The new game…

Well, I finally decided to bite the bullet and bought myself a new computer. The laptop is still “all I need”, but it was beginning to not be “all I want”. On the up side, the laptop is portable, though I never take it anywhere for it is merely life support for a dozen USB and FireWire peripherals because of it’s down side; it’s not very expandable.

What started as a $2000 Celeron 800 with 128megs of PC-100 and a 5Gig HD when I bought it has, over the years, become a 1.4 GHz PIII with a gig of PC-133 and a 20Gig HD. This is still a perfectly acceptable utility computer and I’ve done everything from PhotoShopping illos to serve web sites on it. Now I’ll have a chance to actually take with me on road trips and do actual “laptop” things with it.

All of this “computer upgrade mania” started because of a video game believe it or not. Someone brought a copy of “Shadowbane” into the store and I’ve been itching to try it out ever since.
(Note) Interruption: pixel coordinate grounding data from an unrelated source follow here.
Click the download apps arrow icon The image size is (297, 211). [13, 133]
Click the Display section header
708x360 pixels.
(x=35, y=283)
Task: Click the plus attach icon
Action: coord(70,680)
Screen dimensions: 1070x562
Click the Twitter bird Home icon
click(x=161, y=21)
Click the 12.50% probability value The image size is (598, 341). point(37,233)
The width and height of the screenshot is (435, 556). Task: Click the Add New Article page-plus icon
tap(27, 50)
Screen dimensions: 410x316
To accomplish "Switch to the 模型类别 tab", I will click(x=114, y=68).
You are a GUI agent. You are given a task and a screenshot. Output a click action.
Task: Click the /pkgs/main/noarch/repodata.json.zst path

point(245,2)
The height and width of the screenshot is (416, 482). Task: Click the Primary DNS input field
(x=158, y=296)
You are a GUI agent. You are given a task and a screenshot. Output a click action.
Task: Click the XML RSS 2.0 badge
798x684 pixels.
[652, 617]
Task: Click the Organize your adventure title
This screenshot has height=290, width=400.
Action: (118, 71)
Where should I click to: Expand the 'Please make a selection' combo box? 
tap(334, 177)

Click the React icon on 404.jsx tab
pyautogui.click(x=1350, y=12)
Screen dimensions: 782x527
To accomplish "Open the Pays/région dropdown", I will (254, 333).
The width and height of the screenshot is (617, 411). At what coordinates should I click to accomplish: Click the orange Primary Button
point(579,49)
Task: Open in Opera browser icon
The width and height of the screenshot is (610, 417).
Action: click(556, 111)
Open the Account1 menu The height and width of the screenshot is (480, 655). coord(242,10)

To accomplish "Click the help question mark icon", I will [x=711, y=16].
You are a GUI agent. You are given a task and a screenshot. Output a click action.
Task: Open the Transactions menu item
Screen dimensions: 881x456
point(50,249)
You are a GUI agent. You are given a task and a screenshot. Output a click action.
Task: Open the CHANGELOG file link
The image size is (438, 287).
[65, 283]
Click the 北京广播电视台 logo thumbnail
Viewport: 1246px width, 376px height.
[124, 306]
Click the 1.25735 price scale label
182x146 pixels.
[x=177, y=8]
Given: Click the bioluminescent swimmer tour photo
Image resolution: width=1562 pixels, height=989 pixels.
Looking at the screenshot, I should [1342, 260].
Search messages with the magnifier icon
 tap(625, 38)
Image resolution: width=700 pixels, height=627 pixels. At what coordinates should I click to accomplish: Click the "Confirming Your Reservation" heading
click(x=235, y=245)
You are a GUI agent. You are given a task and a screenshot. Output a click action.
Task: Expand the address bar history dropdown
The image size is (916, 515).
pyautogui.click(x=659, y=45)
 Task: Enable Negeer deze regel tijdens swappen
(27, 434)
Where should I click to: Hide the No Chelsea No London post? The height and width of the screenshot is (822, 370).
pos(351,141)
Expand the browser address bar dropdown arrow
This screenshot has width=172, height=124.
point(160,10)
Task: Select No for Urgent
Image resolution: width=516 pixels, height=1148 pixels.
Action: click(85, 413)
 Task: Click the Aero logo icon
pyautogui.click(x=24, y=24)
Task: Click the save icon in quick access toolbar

But the video chipset in the laptop, one thing I can’t change, is far too basic for it.

Shadowbane is very similar to “Dark Ages of Camelot”, in which you take an active role in the political landscape of the world by beating the crap out of other player controlled characters. DAoC was a lot of fun, but it quickly got boring for there just wasn’t much to do but hang around outside other realm’s pre-allocated castles and lay siege to them, or hang around inside one of your pre-allocated castles and break sieges. It was fun in that the other army out there was real human beings rather than moron MOBs (Mobile Objects) run by the game server. This, of course, is infinitely preferable to “EverQuest” where you cannot alter the world in any way and are locked into wandering the landscape looking for some MOB that isn’t getting beat up by someone else. EQ is a lot of fun for the first 50th level character, and then it becomes a treadmill of killing MOBs, getting experience, training your skills, buying better gear… There is very little, if any, Roleplay in EQ.

Enter Shadowbane. Much like DAoC you get together with a lot of other folks and try to take over the world, but unlike DAoC, you have to build your own “kingdom” rather than just defend the one that was there when you arrived…

Now I’ve only played this for an evening so far, but it’s been the best 5 hours in a MMORPG I’ve had yet, and I’ve played a lot of them. First off, there are more than the typical Elf, Dwarf, Human races to play; I’ve got a Minotaur warrior and a Centaur cleric right now and am pondering playing an “Aracoix” which is an avian species who can actually fly in the game. Secondly you can actually build your own settlements and cities; anyone can build anything just about anywhere… Unfortunately other folks don’t like to build (it’s expensive) and would rather just take yours, so you also have to defend it which is where guilds come in.

Guilds work almost exactly as they did in feudal Europe where you swear fealty to your guild and, if accepted, get to wear that guild’s coat of arms, which is also player created, and have the backing of several (or many) other folks. Now your guild can swear allegiance to another guild or vice versa and soon you have an entire kingdom. Players can also get involved in trade skills, learning to make something really cool and guarding that secret with their lives… Once you’re into the trade game, you can build your own store and put computer controlled merchants in there that you “employ” and control.

In a kingdom you’ll find everything from building planners, players who oversee the layout of cities to ensure things don’t get too chaotic, to spy masters who oversee groups of rogues and supply vital information to the king in regards to his enemies.

Ok, so Shadowbane is pretty neat and this, along with needing to get on top of the computer technology bell curve, is why I went out and used a little credit muscle to procure my new computer:

The new machine was a Compaq S5000T for about 30 minutes after getting it home. The first thing to go was the “ok” video card which was replaced by an Nvidia 5600 with 256Megs of ram on it, next was the stock “ok” CDRW which was replaced with a new 52x, then I added a new HP dvd300i DVD+RW drive to it. There is an extra 80Gig HD bringing the total to 160Gigs and an extra 512Megs of PC2600 ram which brings the total to 1Gig. Windows XP Home was pretty much instantly removed and the drive repartitioned to get rid of the silly “Compaq” partition, then a fresh load of XP Professional was installed.

So far I’m pretty impressed with the machine. The nice thing about new Compaq computers is that the only thing Compaq about them is the logos on the case. Internally they’re entirely “off the shelf” PC parts including the ATX MB and 300 watt power supply… Compaq computers used to be the epitome of “proprietary”.

Well, I have to get to work. Maybe if I get time tonight between writing and drawing I’ll explore the world of Shadowbane a little more. One thing I don’t do is let these games become a big priority… I learned that lesson from EverQuest. When it first came out I spent the vast majority of my free time playing it for about six months. It’s real easy to become antisocial with these things because they are so social. You just click an icon and have access to dozens of “friends” who you can turn off just as easy.